To report the operative management and subsequent stone-free rates of patients with urolithiasis in a horseshoe kidney and treated at one centre.


We retrospectively reviewed all patients presenting to our centre with a horseshoe kidney and urolithiasis over a 15-year period. The stone burden, surgical management, complications and stone clearance rates were recorded.

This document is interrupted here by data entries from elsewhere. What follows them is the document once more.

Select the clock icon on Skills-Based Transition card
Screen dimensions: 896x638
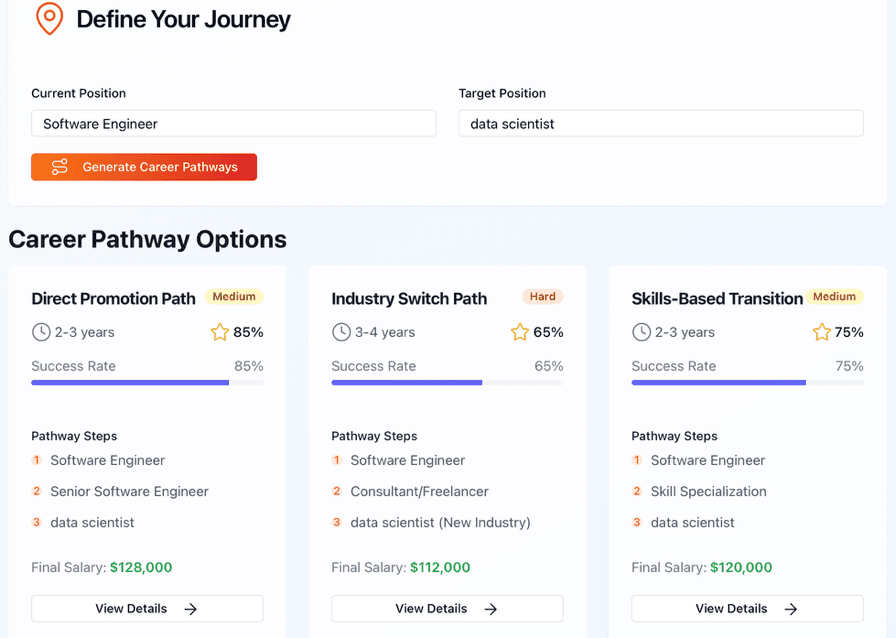640,331
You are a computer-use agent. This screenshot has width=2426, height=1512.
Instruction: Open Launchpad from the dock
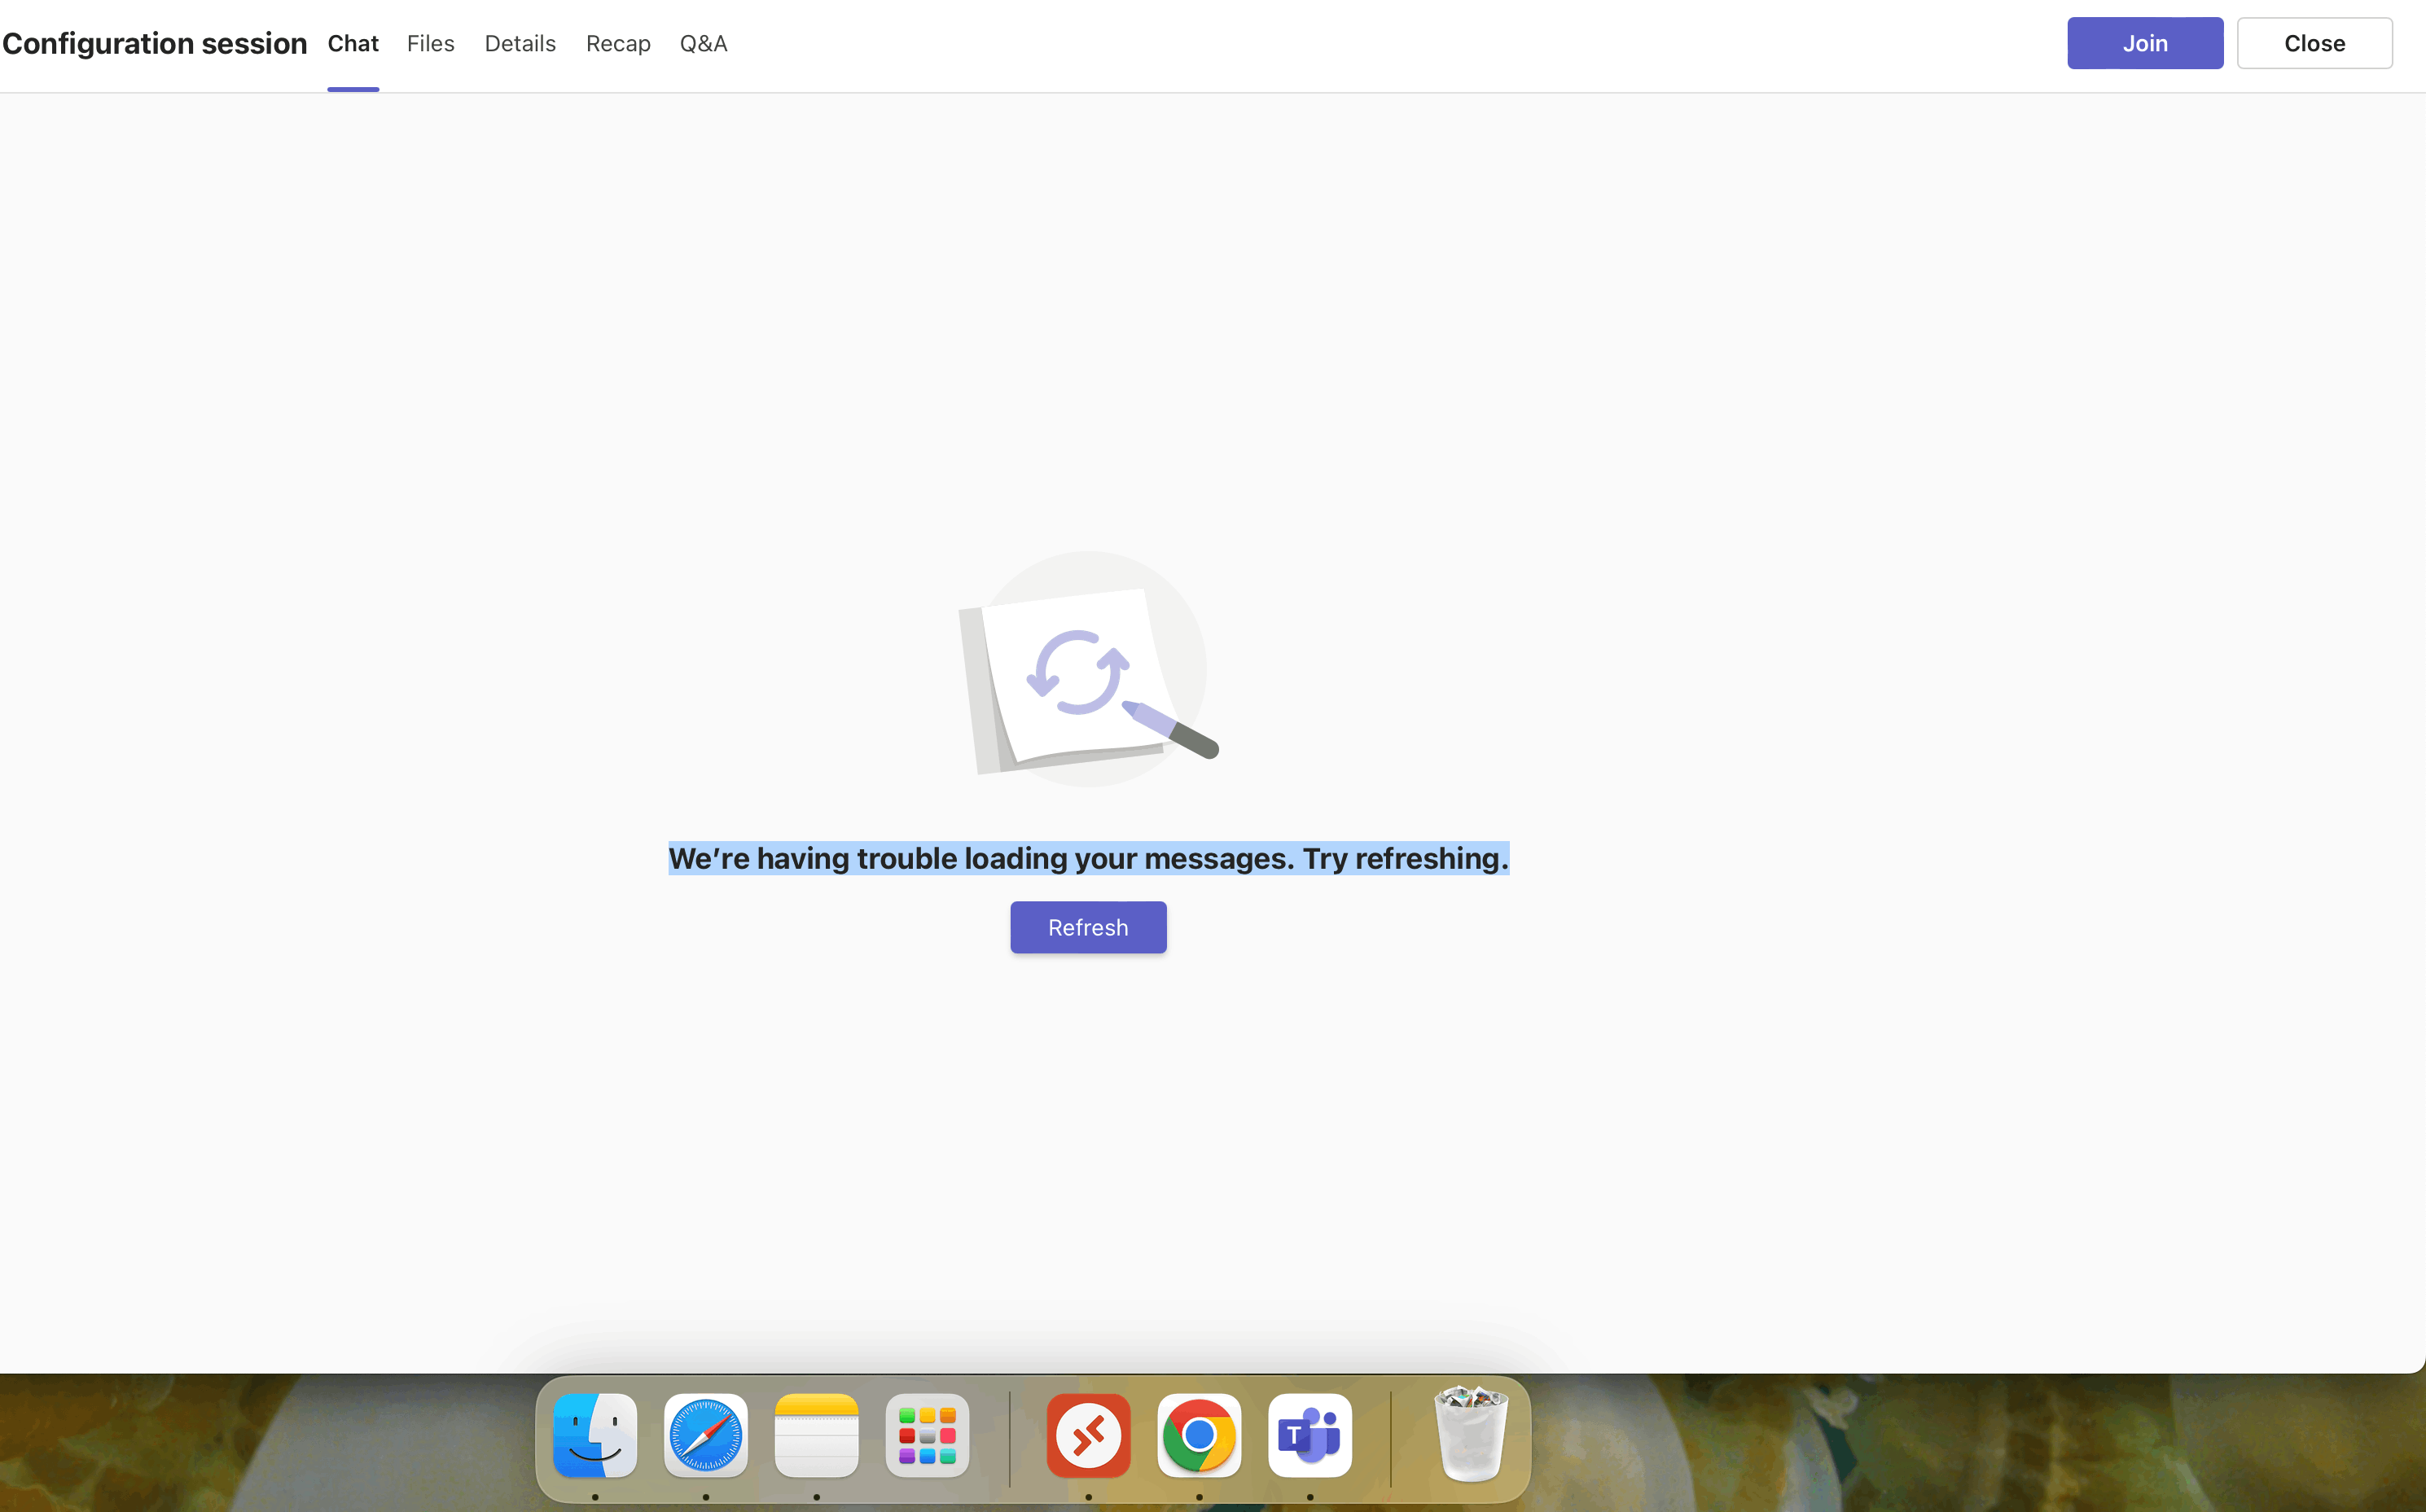pos(927,1435)
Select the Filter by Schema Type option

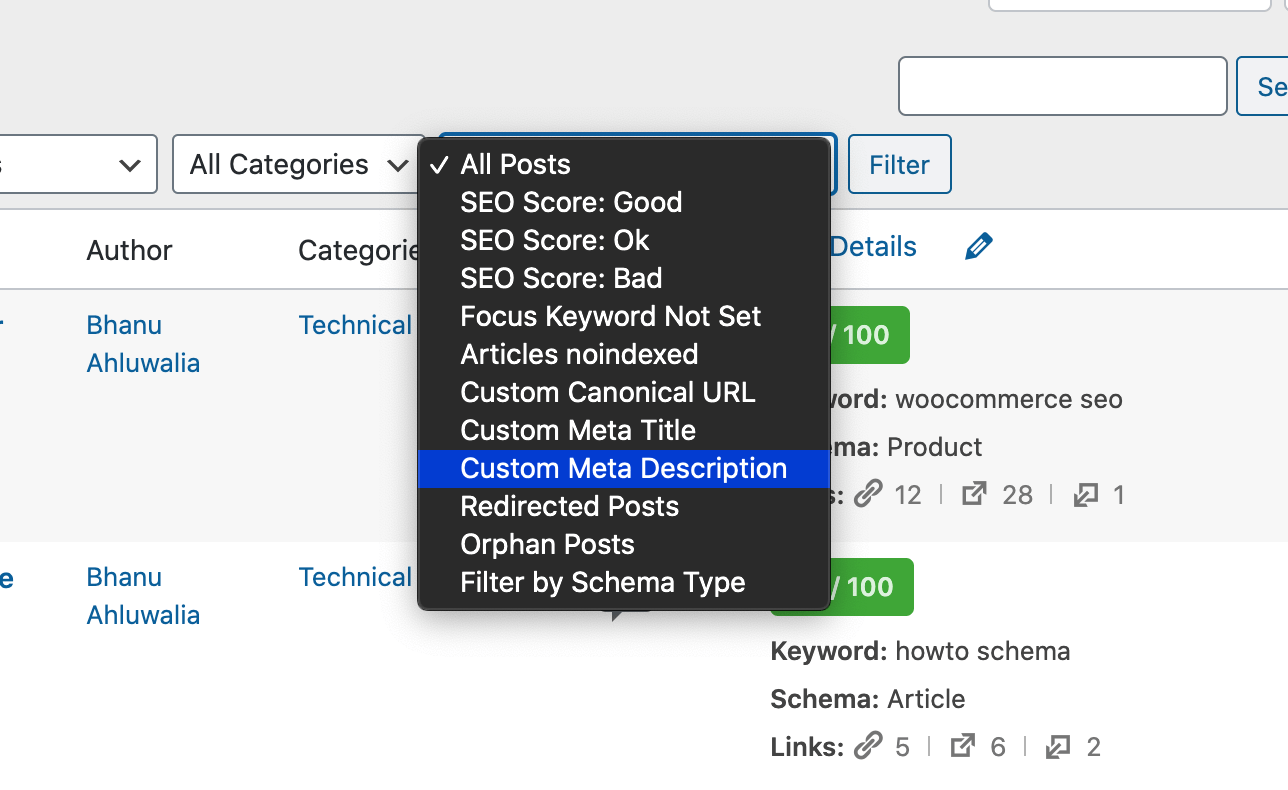click(x=602, y=582)

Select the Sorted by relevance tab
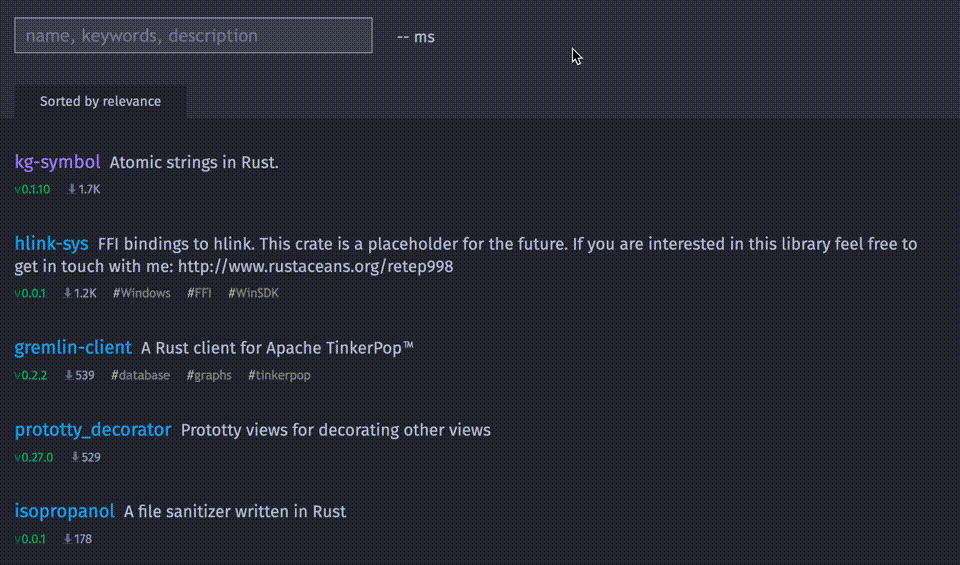100,101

In all, 55 patients with urolithiasis in horseshoe kidney were treated. Percutaneous nephrolithotomy (PCNL) was used in 60 renal units in 47 patients. Five patients had extracorporeal shock wave lithotripsy (ESWL), two had flexible ureteroscopy and one had a laparoscopic pyelolithotomy for a stone extending into the isthmus. PCNL was used for large stones (mean digitized surface area = 614.32 mm2) and required one to four stages to achieve an overall stone clearance rate of 88%. Stones were cleared at one sitting in 77% of PCNL procedures, completely cleared in two-thirds of patients treated by ESWL, and in both who had flexible ureteroscopy and the one treated with laparoscopic pyelolithotomy. Complications were minimal, with 15% minor and 3% major complications in the PCNL group only.


Appropriate management of urolithiasis within the horseshoe kidney depends not only on stone burden, but also on stone location, calyceal configuration and malrotation. Stones can be cleared successfully in almost all patients providing that all techniques are available to the operating surgeon.